[Task requirements]: Count, in the entries, the lines with "address". Answer with the number only.

[Data for processing]:
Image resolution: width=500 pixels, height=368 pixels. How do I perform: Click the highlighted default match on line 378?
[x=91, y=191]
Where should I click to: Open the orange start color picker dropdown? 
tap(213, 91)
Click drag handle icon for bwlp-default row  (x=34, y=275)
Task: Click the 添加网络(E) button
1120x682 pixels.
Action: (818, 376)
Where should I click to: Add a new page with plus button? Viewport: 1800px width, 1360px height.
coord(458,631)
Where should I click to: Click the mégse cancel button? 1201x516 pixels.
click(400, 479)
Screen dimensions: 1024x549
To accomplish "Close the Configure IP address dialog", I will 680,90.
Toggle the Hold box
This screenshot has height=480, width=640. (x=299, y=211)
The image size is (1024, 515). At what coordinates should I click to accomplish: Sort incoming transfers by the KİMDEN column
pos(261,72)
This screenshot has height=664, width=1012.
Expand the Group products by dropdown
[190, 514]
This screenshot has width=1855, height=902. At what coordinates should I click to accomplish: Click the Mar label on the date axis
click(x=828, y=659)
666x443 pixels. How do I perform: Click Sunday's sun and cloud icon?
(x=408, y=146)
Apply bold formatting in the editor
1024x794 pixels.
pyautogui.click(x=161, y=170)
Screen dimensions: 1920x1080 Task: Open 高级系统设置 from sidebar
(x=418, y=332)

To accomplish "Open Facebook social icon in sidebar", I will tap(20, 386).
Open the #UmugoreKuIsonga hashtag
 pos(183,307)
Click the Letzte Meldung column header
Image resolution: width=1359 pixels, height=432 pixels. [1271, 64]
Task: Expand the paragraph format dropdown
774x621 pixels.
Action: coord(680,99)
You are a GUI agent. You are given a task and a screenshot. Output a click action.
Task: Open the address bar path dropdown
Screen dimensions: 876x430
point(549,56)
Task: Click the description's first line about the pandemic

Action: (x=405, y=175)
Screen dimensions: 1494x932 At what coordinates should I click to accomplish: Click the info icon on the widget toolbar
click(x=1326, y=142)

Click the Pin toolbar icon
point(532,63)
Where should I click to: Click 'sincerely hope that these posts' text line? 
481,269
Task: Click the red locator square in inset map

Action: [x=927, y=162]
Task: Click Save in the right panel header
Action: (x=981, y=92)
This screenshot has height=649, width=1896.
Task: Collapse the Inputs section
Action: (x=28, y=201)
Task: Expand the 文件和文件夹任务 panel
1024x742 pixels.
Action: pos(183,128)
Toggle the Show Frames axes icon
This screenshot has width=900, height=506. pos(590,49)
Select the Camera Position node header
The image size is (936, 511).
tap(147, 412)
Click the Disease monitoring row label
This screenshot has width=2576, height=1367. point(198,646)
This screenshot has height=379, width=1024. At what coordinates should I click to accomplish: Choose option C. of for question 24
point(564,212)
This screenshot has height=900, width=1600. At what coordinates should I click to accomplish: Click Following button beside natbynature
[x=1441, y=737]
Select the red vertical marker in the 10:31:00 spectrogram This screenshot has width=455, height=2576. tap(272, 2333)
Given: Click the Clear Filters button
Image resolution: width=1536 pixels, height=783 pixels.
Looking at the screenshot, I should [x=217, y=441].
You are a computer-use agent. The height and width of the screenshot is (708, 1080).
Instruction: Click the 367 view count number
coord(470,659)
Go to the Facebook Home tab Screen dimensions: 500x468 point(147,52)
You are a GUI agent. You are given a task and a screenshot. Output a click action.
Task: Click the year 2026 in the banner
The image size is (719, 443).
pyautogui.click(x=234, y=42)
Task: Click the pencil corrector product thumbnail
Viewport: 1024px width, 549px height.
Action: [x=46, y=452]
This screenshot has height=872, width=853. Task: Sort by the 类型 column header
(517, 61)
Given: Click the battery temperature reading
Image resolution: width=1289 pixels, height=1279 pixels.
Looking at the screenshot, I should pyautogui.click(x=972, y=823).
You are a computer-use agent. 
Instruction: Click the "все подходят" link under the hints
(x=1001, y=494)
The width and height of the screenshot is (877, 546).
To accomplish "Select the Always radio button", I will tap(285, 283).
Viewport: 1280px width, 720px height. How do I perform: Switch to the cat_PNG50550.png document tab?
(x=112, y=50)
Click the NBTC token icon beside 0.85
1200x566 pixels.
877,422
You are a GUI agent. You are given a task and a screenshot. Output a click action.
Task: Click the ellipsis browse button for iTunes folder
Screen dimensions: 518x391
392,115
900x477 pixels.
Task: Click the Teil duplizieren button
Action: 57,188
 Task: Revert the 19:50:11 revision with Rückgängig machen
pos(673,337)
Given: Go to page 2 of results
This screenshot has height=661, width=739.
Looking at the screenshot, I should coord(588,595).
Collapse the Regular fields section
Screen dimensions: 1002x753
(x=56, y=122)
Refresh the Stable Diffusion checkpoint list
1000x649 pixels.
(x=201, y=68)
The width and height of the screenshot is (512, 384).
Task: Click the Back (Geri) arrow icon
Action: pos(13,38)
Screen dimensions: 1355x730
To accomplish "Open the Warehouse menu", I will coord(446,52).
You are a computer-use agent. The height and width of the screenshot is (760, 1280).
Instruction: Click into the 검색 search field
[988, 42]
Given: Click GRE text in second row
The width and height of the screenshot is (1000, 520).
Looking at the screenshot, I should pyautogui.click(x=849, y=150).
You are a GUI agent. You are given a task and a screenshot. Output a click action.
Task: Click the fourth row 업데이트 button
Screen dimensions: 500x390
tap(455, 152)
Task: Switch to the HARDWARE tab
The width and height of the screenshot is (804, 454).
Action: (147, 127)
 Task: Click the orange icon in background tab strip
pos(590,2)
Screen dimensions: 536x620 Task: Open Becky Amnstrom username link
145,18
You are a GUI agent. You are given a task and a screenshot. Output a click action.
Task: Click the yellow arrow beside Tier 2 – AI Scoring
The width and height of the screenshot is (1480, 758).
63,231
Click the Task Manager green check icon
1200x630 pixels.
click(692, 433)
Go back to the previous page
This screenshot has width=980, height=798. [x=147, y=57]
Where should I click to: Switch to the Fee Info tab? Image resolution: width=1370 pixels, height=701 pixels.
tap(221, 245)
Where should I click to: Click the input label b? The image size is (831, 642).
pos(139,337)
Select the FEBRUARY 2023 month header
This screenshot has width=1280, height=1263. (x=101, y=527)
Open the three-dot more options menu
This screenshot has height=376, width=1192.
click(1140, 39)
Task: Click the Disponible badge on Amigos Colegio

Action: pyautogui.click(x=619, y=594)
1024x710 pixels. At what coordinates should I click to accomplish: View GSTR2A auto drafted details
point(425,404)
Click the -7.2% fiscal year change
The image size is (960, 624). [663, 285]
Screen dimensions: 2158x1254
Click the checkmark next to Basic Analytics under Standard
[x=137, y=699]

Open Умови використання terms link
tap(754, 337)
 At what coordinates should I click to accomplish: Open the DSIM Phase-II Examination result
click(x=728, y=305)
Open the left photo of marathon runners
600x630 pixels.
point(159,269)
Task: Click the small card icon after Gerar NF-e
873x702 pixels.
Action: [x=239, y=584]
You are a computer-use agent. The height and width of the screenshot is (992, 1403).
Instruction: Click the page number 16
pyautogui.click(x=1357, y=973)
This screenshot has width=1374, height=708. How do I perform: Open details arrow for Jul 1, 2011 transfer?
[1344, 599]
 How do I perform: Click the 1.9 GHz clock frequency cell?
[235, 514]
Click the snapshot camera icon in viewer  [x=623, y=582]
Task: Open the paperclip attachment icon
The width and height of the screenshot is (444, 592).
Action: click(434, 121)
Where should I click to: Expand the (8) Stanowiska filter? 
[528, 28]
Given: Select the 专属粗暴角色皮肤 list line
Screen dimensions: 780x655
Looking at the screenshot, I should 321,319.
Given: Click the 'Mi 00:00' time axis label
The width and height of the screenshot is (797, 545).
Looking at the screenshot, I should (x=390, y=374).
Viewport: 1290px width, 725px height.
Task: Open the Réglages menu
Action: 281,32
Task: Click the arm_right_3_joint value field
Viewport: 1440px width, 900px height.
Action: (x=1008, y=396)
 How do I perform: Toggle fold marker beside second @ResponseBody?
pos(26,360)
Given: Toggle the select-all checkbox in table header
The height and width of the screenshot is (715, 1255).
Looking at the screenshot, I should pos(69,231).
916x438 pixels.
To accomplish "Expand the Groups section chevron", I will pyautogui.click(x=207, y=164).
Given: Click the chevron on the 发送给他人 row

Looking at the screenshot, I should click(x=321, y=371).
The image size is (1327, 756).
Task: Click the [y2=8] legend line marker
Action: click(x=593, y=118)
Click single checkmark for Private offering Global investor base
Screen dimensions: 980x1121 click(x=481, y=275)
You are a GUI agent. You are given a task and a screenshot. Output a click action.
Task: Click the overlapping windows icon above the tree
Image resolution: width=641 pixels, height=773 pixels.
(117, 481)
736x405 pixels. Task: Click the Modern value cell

[Written answer]: 2